Question

If $\alpha, \beta$ and $\gamma$ are the direction angles of vector $a =a_1 \hat{ i }+a_2 \hat{ j }+a_3 \hat{ k }$. Based on above information, which of the following is incorrect?

• A. Direction cosines are $\cos \alpha=\frac{a_1}{| a |}, \cos \beta=\frac{a_2}{| a |}$ and $\cos \gamma=\frac{a_3}{| a |}$
• B. The scalar components $a_1, a_2$ and $a_3$ of the vector $a$, are precisely the projections of $a$ along $X, Y$ and $Z$-axes, respectively
• C. If a is a unit vector, then $ a =\frac{\hat{ i }}{\cos \alpha}+\frac{\hat{ j }}{\cos \beta}+\frac{\hat{ k }}{\cos \gamma} $
• D. Projection of $a$ along $O X, O Y$ and $O Z$ are $| a | \cos \alpha,| a | \cos \beta$, $| a | \cos \gamma$ respectively

Answer 1

Answer: (C)

· · · · · · ·

### Exercise instructions:
Reproduce the part of the direction angles question that starts with "If $\alpha, \beta$" and goes on through "following is incorrect?". The lines that come next play no part in this work.

### Recorded data:
· · · · · · ·

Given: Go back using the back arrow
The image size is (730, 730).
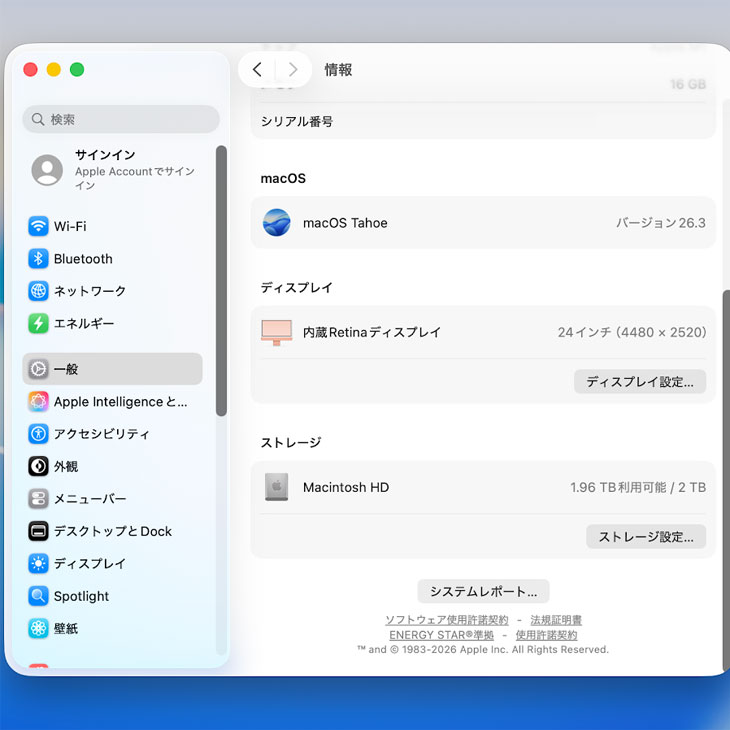Looking at the screenshot, I should pos(257,69).
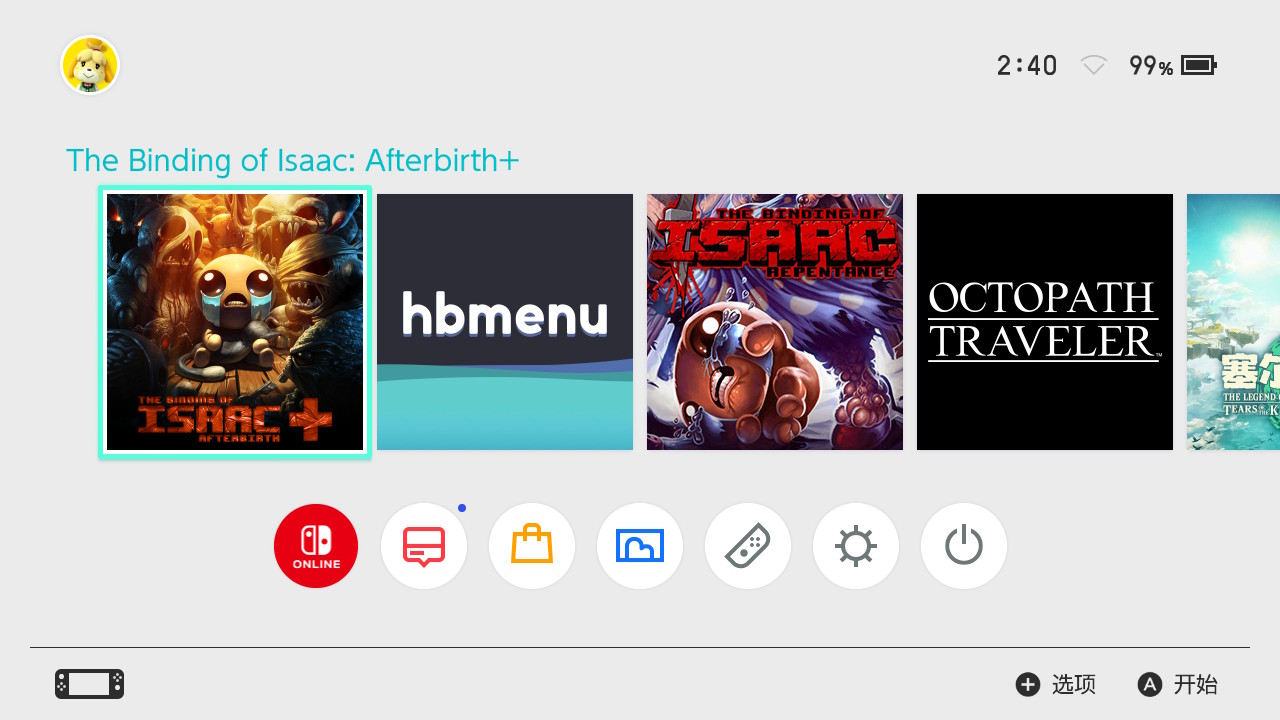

· · · · · · ·

### Right answer:
If $\alpha, \beta$ and $\gamma$ are the direction angles of vector $a =a_1 \hat{ i }+a_2 \hat{ j }+a_3 \hat{ k }$. Based on above information, which of the following is incorrect?